Oracle’s annual filing cited AI adoption among the drivers of 21,000 job cuts in fiscal 2026. Snap cut 1,000 people and the CEO said rapid AI advances meant a smaller team could do the same work. At college graduation ceremonies this spring, speakers who brought up AI got booed.
By May, Challenger, Gray and Christmas found AI was the primary reason cited for nearly 40% of U.S. job cuts. In January it was 7%. Mark Cuban had been watching this play out and posted on X. It drew nearly 2 million views.
What Mark Cuban said AI companies owe workers and communities
The post, covered by Fortune within hours of going up, was blunt. Cuban said major AI companies have already lost the public relations battle. They keep talking about the technology and ignoring the people most threatened by it.
He told them what to do: go to the towns losing jobs and ask what they need.
“Billions of dollars is a lot of money across towns and city programs. Across the major LLMs, it’s a cost of doing business,” he wrote on X.
“One thing I have learned is being hated is not good for business,” he wrote, adding that big AI companies “all suck at putting people first.”
More Layoffs:
He told companies to skip the celebrities and stop buying politicians. Neither works, he said.
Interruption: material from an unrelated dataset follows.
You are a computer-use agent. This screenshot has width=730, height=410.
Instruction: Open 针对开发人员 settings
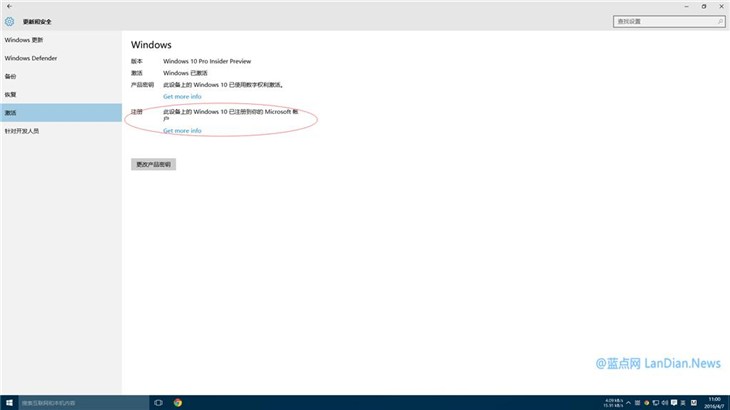point(22,131)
Instead, go to working artists and creative unions in Los Angeles and New York, not the studios, and ask directly what financial and creative support would look like. Then actually do it.
“Given the number of data centers and power that is needed, today and going forward, if you don’t kiss the asses of the people that go to work every day, and are just trying to pay their bills, you will fall far far short of the capacity you need to make your business work,” he wrote.
Why Cuban says data center protests are really about something else
“It’s time for everyone to realize that the fight against data centers has nothing to do with data centers. They have become a proxy for the hate towards AI and the concentration and accumulation of wealth it’s creating,” Cuban wrote.
At least 75 data center projects worth roughly $130 billion were blocked or delayed in Q1 2026 alone, the worst quarter on record, according to Benzinga.
A Gallup survey from May found 71% of Americans oppose AI data centers near their communities. Nearly half strongly oppose them. Residents cited power use, water consumption, noise, and rising utility bills.